Hip-hop meets Ivy League

As a kid growing up in Flatbush, Brooklyn, Michael LeeYow (C’98), whose parents are from Trinidad, got the opportunity, through a scholarship program, to attend an elite prep school in Manhattan. Now he is returning the favor by providing the opportunity for Ivy Leaguers to visit his neighborhood, metaphorically speaking.

Albums by rappers from his native Brooklyn, such as the Notorious B.I.G., MC Lyte and Rakim, grace the shelves of the center he helped co-found at Penn, Teaching Ourselves the Unique Culture of Hip-Hop (TOUCHH), now a year old.

And though the aims of TOUCHH include bringing hip-hop into classrooms both as a teaching tool and to introduce it as a legitimate academic field of study, LeeYow, who was a rapper himself, using the moniker Da’ Lyrical, also has a mission to produce free rap shows. “Hip-hop is for the people, by the people,” LeeYow said. “Hip-hop happens everywhere.”

LeeYow works with the Foundation, a Penn student group that brings performers to campus, in putting together rap shows. Upcoming is Hip-Hop Week April 24 to 29, which will feature local “underground” performers, a symposium, game shows and a film screening.

LeeYow, whose maternal grandmother was Chinese Trinidadian and whose last name he bears, knows all about the broad appeal of hip-hop, which has gained popularity worldwide.

“Hip-hop is blowing up all over the place,” he said.

The idea for TOUCHH came to LeeYow when he was a senior at Penn, as an African American studies and psychology major.
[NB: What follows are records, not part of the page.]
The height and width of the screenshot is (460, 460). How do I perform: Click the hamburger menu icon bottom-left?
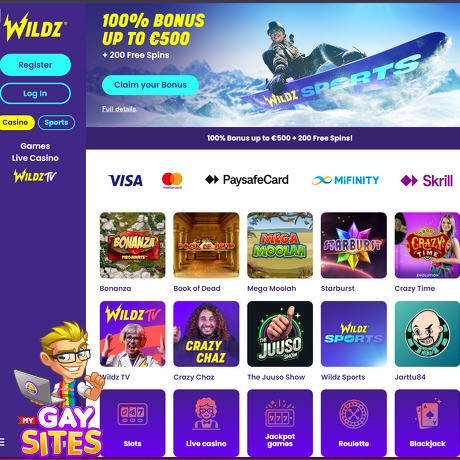point(2,442)
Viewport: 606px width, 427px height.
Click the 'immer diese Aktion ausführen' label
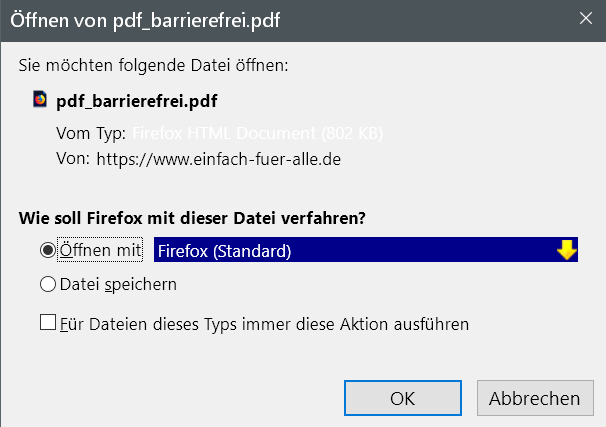click(265, 324)
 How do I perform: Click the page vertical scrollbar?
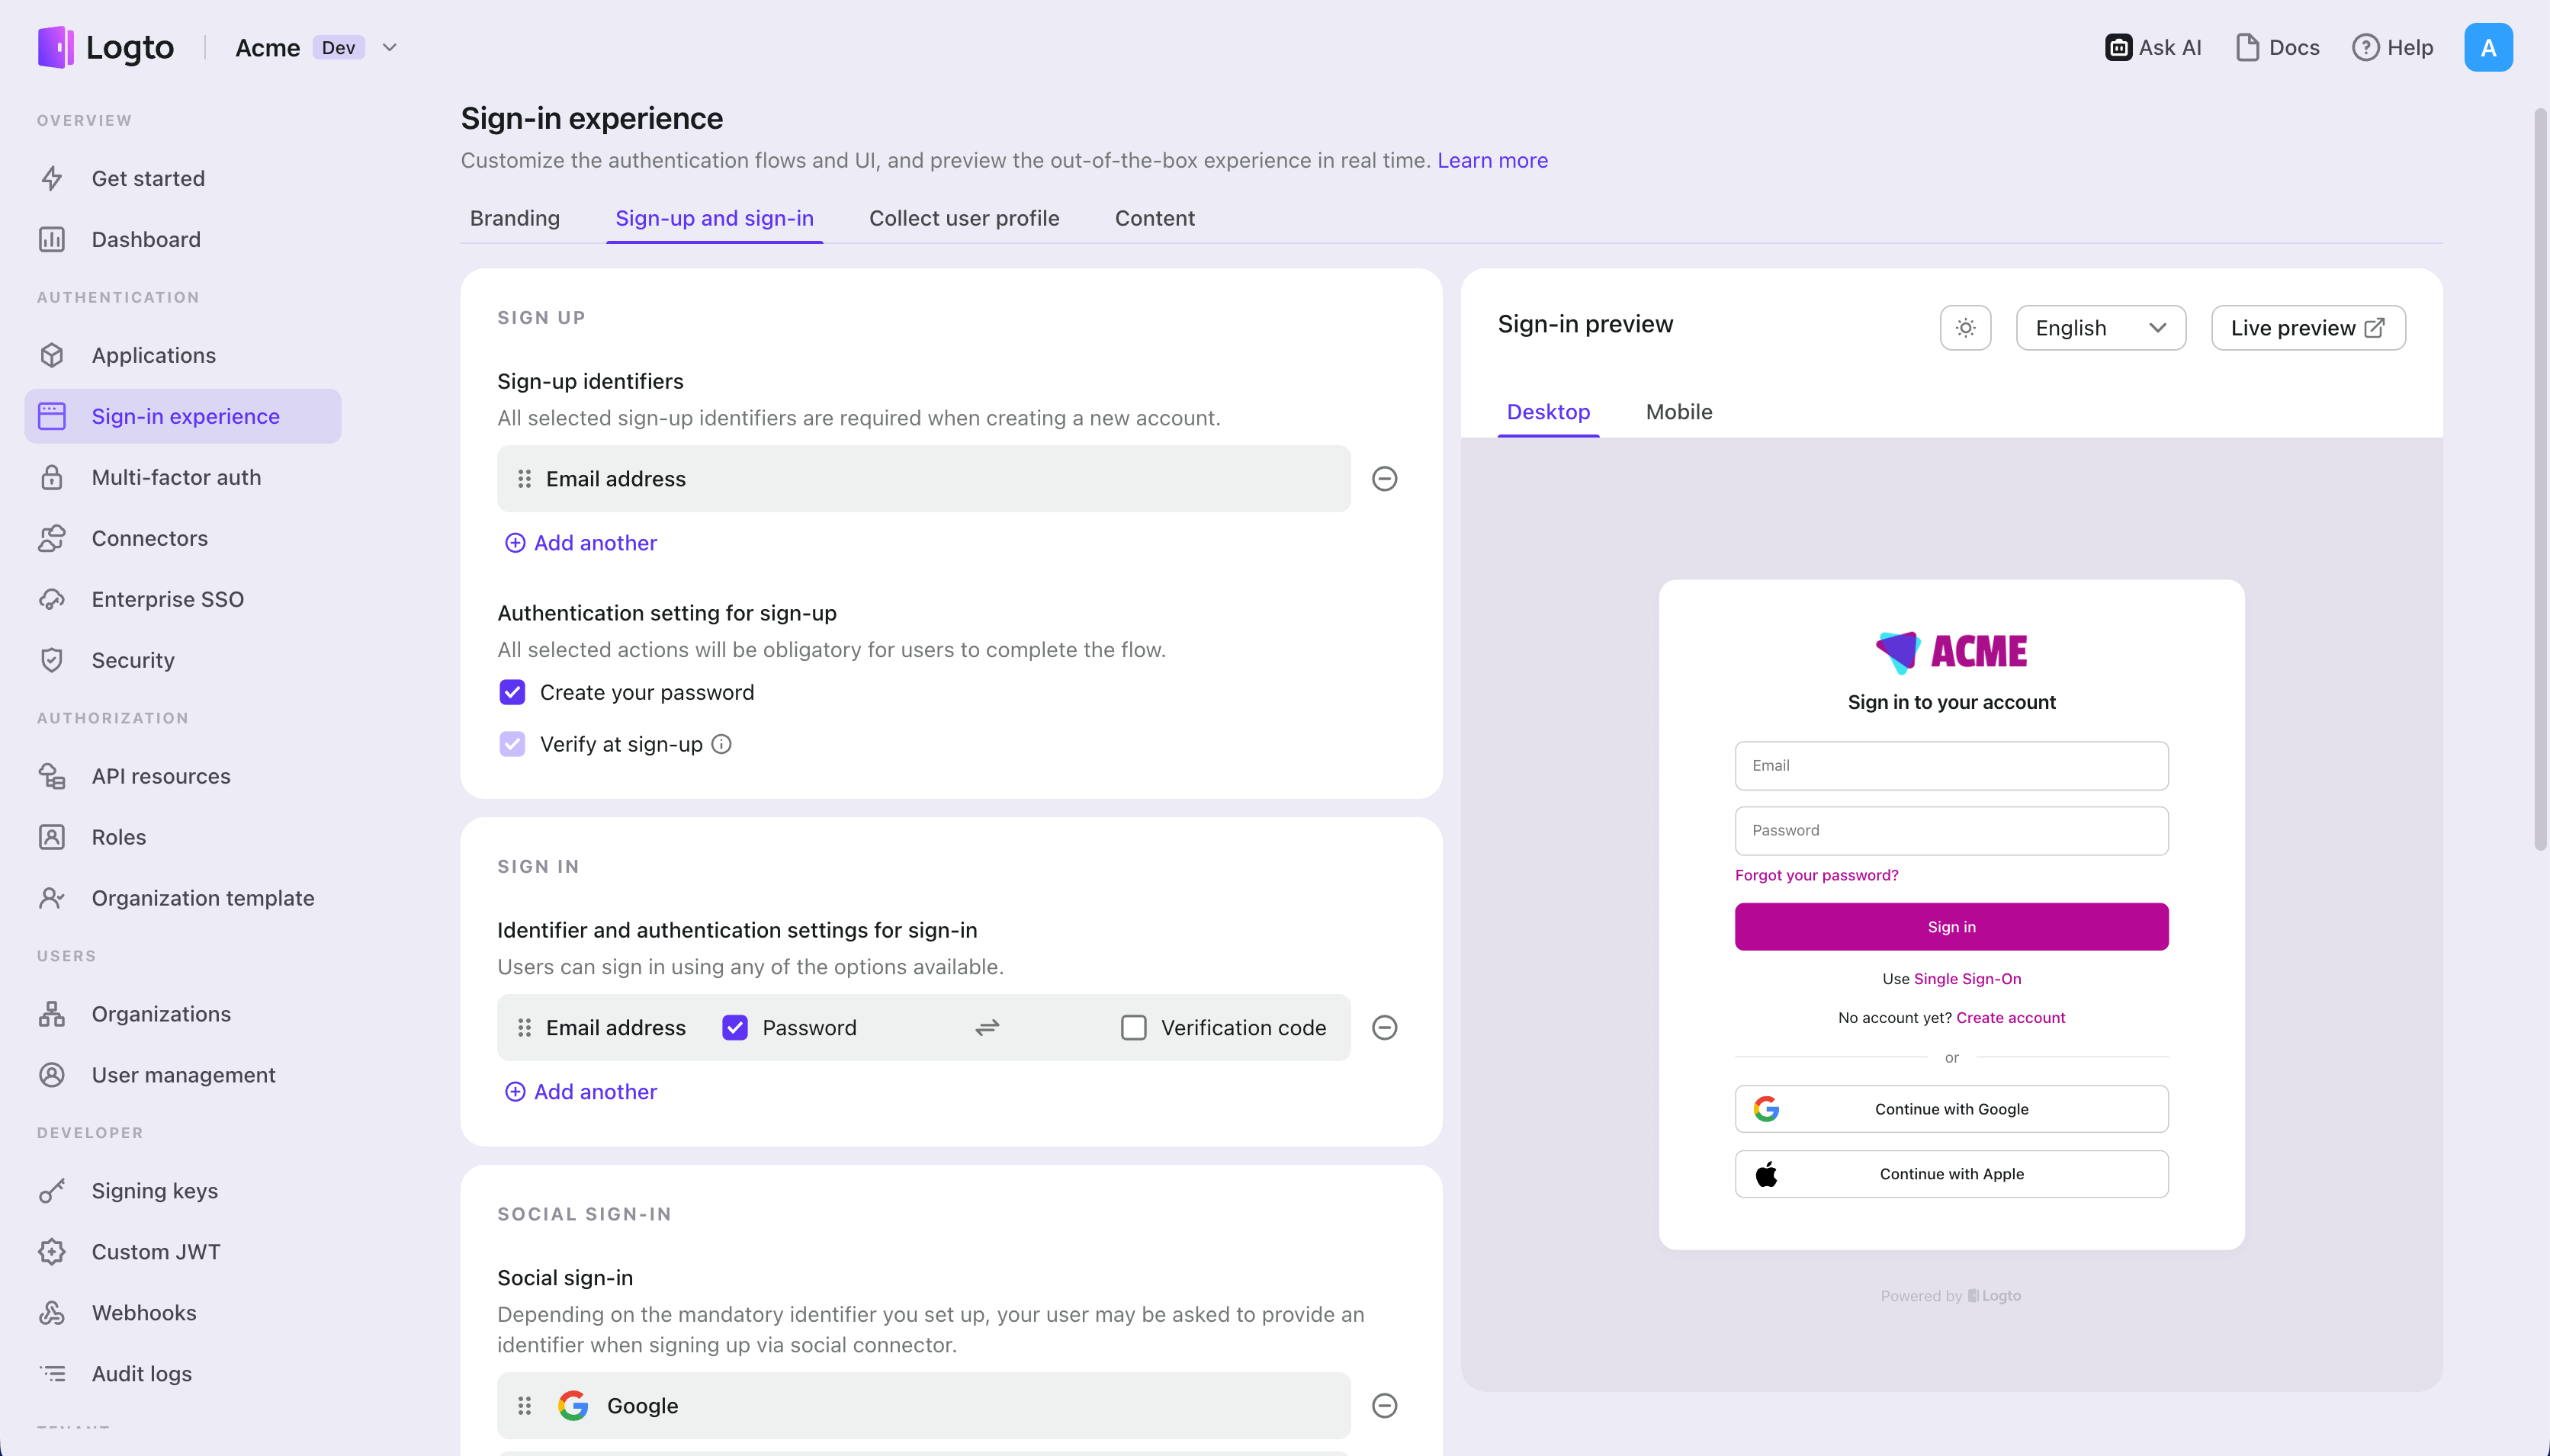pos(2539,480)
With the guidance of W.E.B. DuBois House Faculty Fellow William Eric Perkins (editor of “Droppin’ Science: Critical Essays on Rap Music and Hip Hop Culture”) and John H. and Margaret B. Fassitt Professor of Linguistics William Labov, TOUCHH acts as a hip-hop research and resource center, and formulates ways to use hip-hop to teach students how to read and build vocabulary.

LeeYow, who is a research associate for the African American Literacy and Culture Research Project as well as TOUCHH director, spent the summer of 1998 buying equipment and 110 influential rap CDs (including but not limited to artists from Brooklyn, though “coincidentally” all his faves are from his native borough) with a grant provided by Labov.

Located in a cramped corner of the Linguistics Lab, TOUCHH, which opened April 23, 1999, may seem humble but its ambitions are large.

“The goal is to have people see hip-hop as a field of inquiry,” LeeYow said.